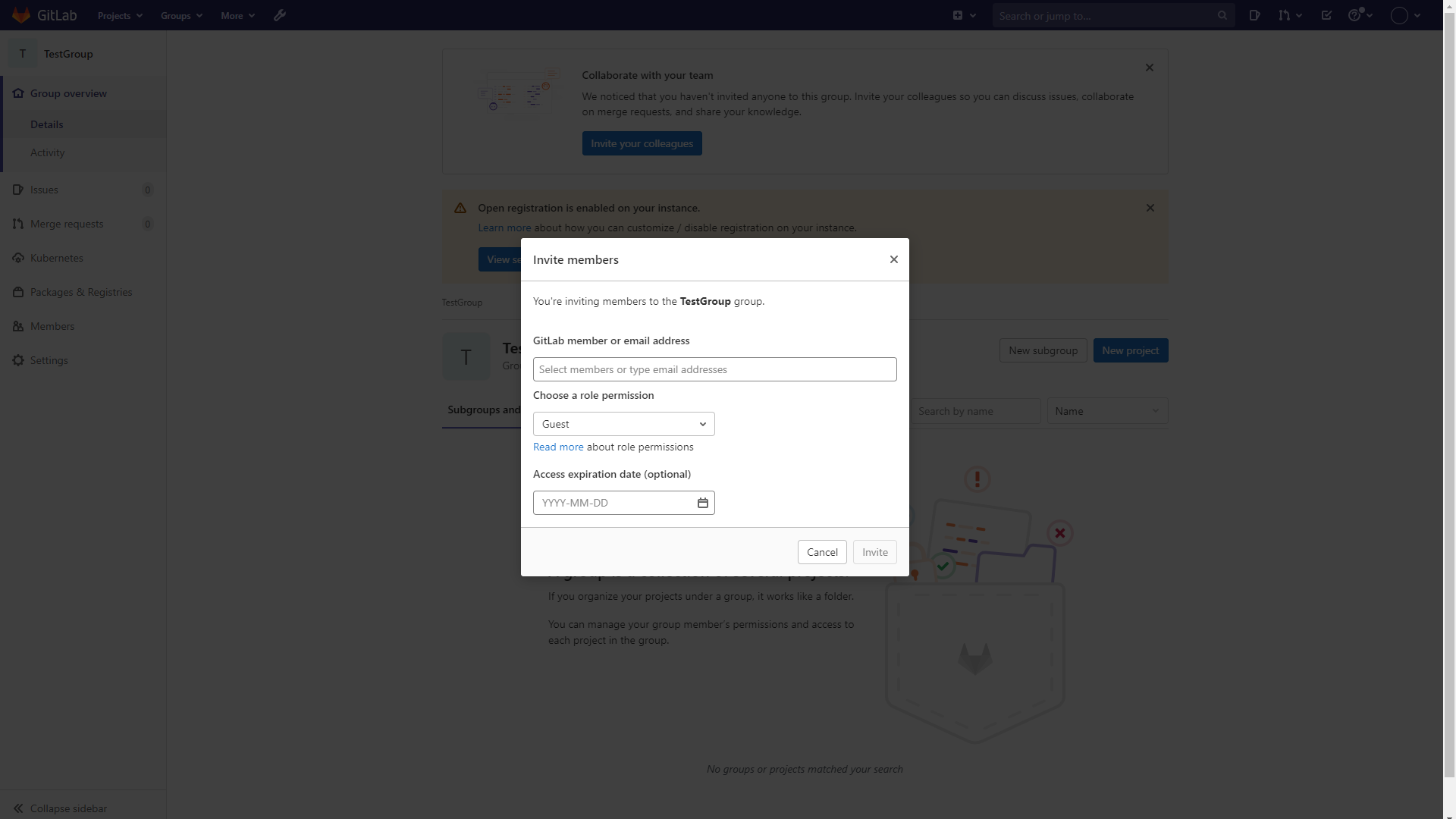Image resolution: width=1456 pixels, height=819 pixels.
Task: Select Members in the sidebar
Action: click(x=52, y=326)
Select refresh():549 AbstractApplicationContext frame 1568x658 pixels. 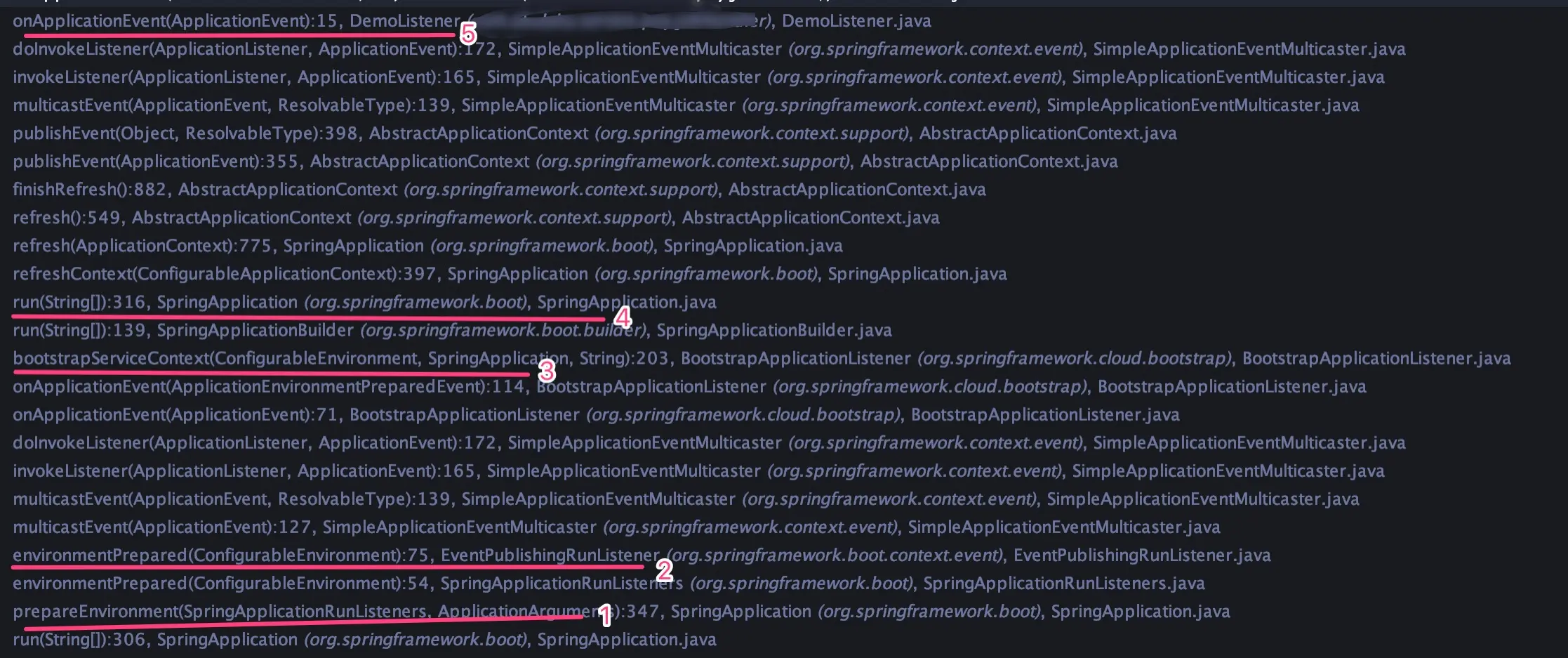pos(476,218)
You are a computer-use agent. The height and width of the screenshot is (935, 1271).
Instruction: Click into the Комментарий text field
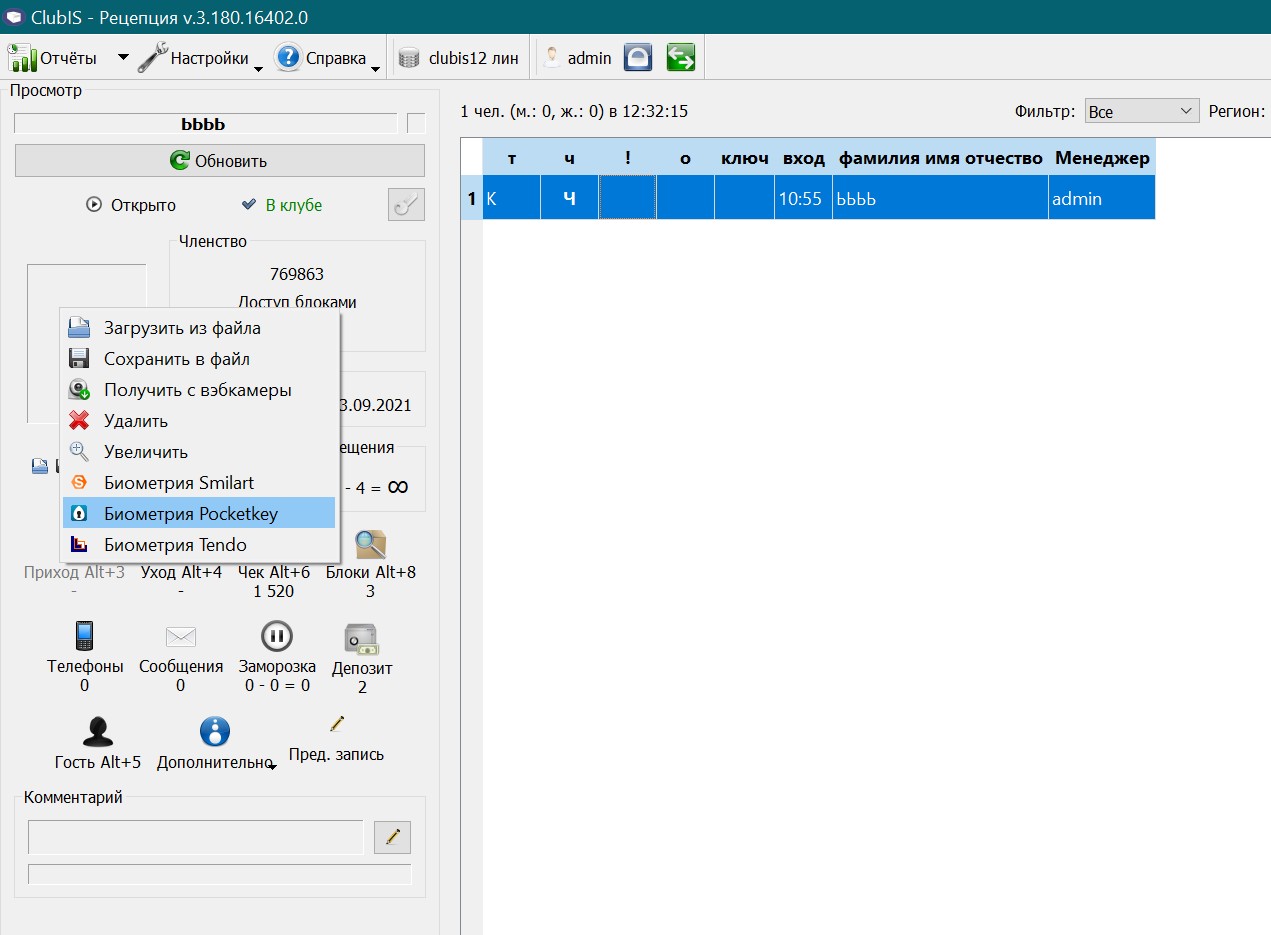(196, 838)
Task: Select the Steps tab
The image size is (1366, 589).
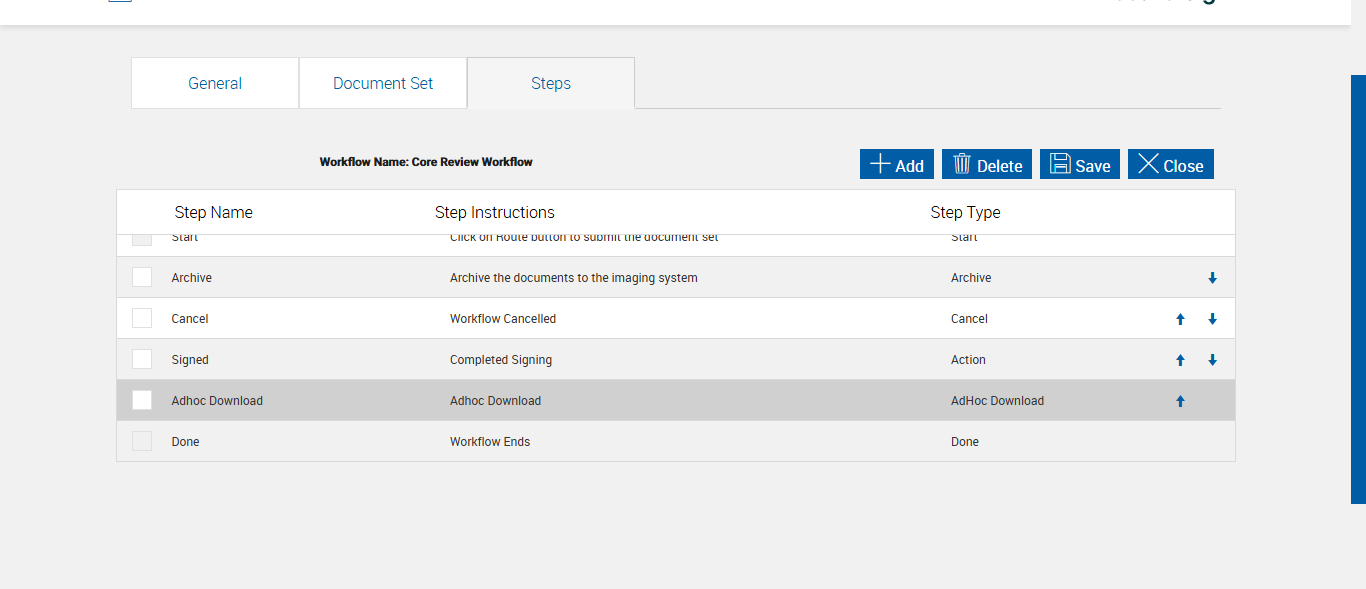Action: [551, 83]
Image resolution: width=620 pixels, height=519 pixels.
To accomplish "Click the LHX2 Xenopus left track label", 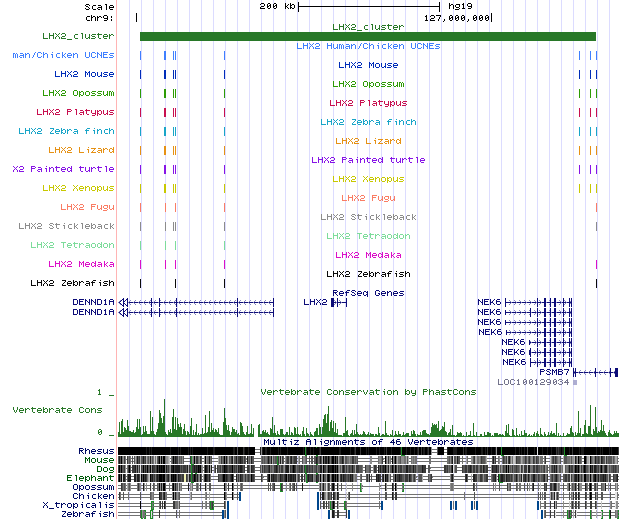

▬▬▬

TASK DETAILS
Rewrite every line of the records from the line containing "Task: Select the Steps tab" through the end of the records, and increase each coordinate in the answers by 91. Leave the pictures out.

FULL RESPONSE
Task: Select the Steps tab
The image size is (1366, 589).
Action: [642, 174]
Image resolution: width=620 pixels, height=519 pixels.
To accomplish "Click the LHX2 Xenopus left track label", 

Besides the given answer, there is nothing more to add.